- _TASK TO CARRY OUT_
Transcribe the data below verbatim from the line with "Viewport: 1494px width, 812px height." to the line with "Click the zoom in magnifier icon". Include both of those lines.

- _RECORDS PROVIDED_
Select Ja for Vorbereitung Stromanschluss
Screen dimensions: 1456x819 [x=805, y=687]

--

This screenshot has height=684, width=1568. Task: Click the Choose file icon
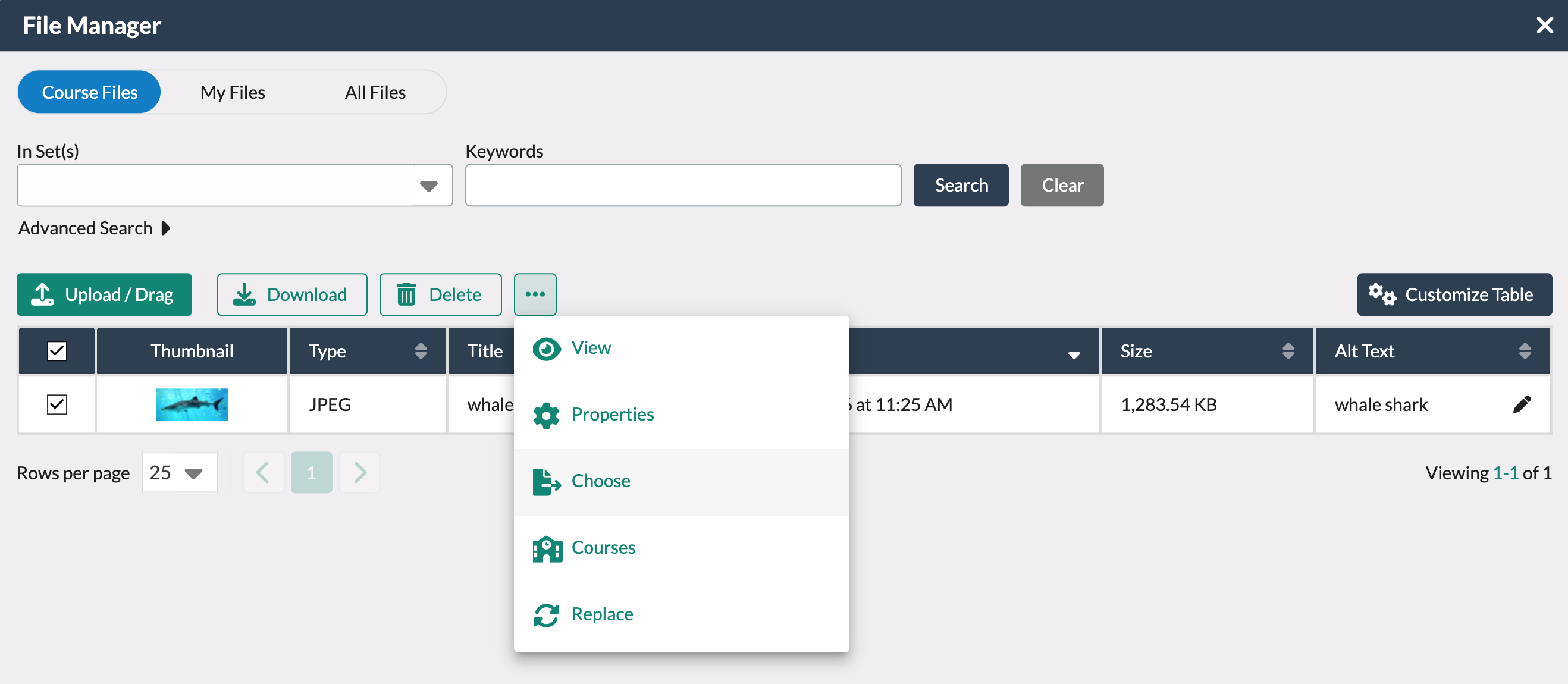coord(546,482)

==

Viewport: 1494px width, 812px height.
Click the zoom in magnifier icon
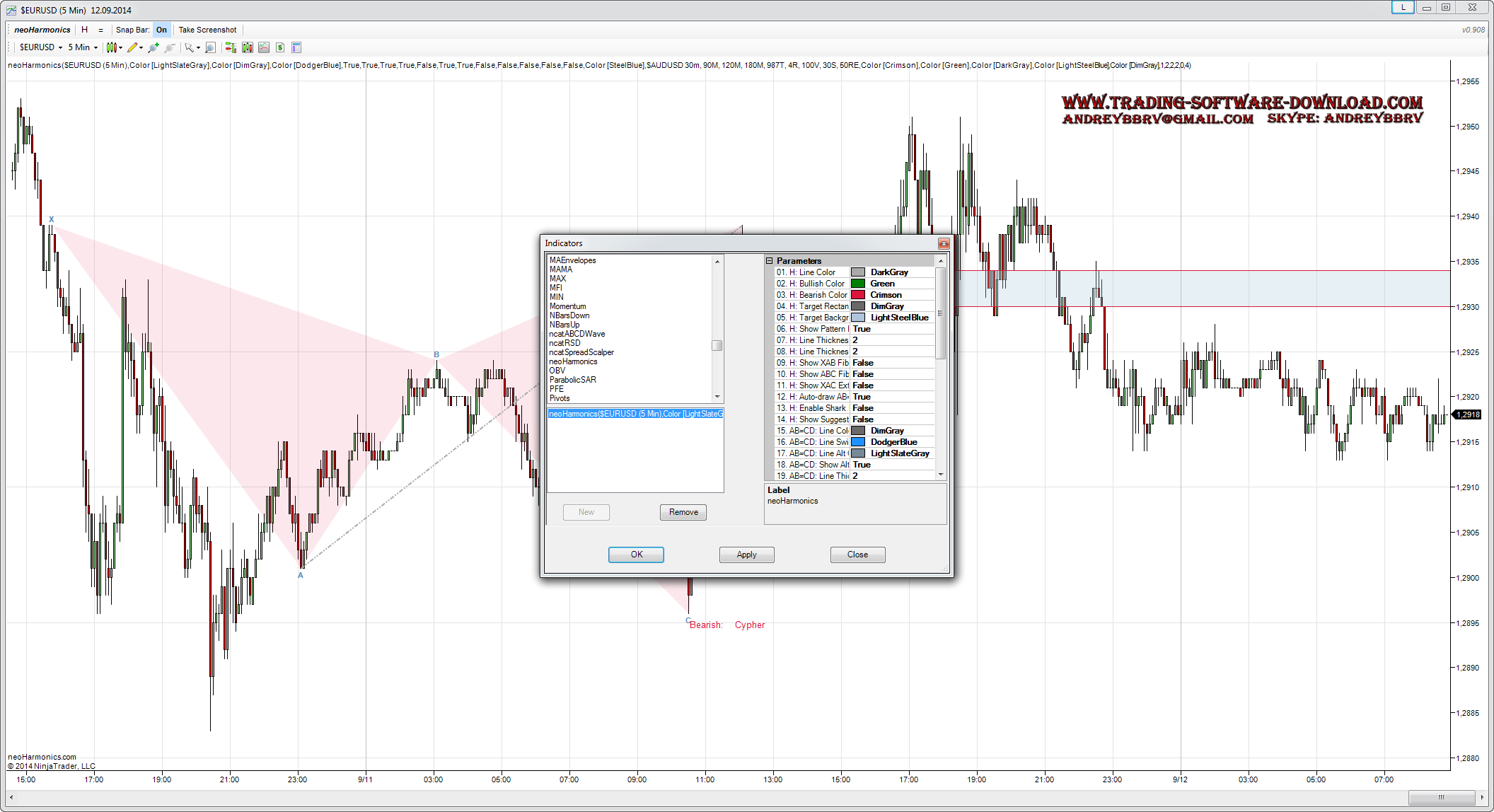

- _TASK ANSWER_
Viewport: 1494px width, 812px height.
Click the zoom in magnifier icon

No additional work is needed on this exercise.